L’ADN des momies égyptiennes analysé pour la première fois

Un groupe international de scientifiques a pour la première fois, et avec succès, restitué et analysé l’ADN de momies égyptiennes pour comprendre la différence génétique entre les habitants de l’Égypte ancienne et contemporaine.

Les scientifiques considéraient, depuis longtemps, l’étude de l’ADN des momies comme impossible à cause du climat chaud, du haut niveau d’humidité et des matières chimiques utilisées pour la momification. Pourtant, grâces aux nouvelles technologies, une équipe de scientifiques allemands, britanniques et polonais a pu extraire et analyser des génomes nucléaires complets d’anciennes momies égyptiennes. Les données obtenues ont permis aux chercheurs de comparer les génomes des Égyptiens anciens et des habitants de l’Égypte contemporaine, relate le site Web de la société Max-Planck.

En particulier, les scientifiques voulaient comprendre si les conquêtes d’Alexandre de Macédoine et d’autres envahisseurs avaient influencé le patrimoine génétique de la population de l’Égypte ancienne.

Pour effectuer cette expérience, les chercheurs ont utilisé l’ADN de 151 momies, embaumées entre 1 400 avant J.-C. et 400 après J.-C., et découvertes lors de fouilles sur le site archéologiques d’Abousir, situé au bord du Nil, à 25 km au sud-ouest du Caire.

Les résultats de la recherche ont montré que les anciens Égyptiens étaient génétiquement proches des habitants du Levant et étroitement liés à la population de l’Europe et de l’Anatolie. Dans le même temps, les experts ont souligné que malgré les conquêtes étrangères, la génétique des habitants d’Abousir n’avait pas subi d’importantes modifications pendant 1 300 ans.

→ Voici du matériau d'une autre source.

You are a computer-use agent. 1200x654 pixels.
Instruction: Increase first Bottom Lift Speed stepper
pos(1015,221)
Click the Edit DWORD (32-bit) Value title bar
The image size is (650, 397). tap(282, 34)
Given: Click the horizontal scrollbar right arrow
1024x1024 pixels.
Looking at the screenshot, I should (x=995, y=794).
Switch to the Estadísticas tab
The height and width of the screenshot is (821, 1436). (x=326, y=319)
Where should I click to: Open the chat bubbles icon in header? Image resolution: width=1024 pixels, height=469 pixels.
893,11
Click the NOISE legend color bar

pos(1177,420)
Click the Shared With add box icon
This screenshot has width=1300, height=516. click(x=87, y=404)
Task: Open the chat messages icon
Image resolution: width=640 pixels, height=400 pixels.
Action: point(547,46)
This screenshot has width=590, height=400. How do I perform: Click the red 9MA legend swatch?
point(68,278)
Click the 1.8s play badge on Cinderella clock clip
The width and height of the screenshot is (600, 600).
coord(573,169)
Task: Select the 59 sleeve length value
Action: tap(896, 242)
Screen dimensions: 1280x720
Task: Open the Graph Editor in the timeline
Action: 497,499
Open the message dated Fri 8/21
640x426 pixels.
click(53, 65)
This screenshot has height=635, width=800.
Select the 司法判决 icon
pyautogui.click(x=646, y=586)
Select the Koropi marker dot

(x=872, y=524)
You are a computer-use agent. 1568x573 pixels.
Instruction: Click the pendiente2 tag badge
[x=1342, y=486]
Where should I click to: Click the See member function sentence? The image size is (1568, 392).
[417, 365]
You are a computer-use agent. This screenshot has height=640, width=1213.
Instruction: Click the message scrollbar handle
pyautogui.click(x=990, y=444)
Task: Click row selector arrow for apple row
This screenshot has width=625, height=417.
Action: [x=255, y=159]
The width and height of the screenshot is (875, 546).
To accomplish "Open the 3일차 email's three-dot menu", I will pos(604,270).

Cependant, l’étude a montré que l’ADN des Égyptiens contemporains contenait 8 % de plus de gènes des populations du sud que celui des Égyptiens anciens. D’après les scientifiques, cela permet de supposer que les changements génétiques chez les habitants de l’Égypte ont eu lieu au cours des 2 000 dernières années. Parmi les causes possibles de ces changements, les experts désignent la migration de la population du sud le long du Nil, l’augmentation des volumes du commerce entre les Égyptiens et les populations africaines du sud du Sahara, ainsi que le commerce d’esclaves qui a commencé il y a à peu près 1 300 ans.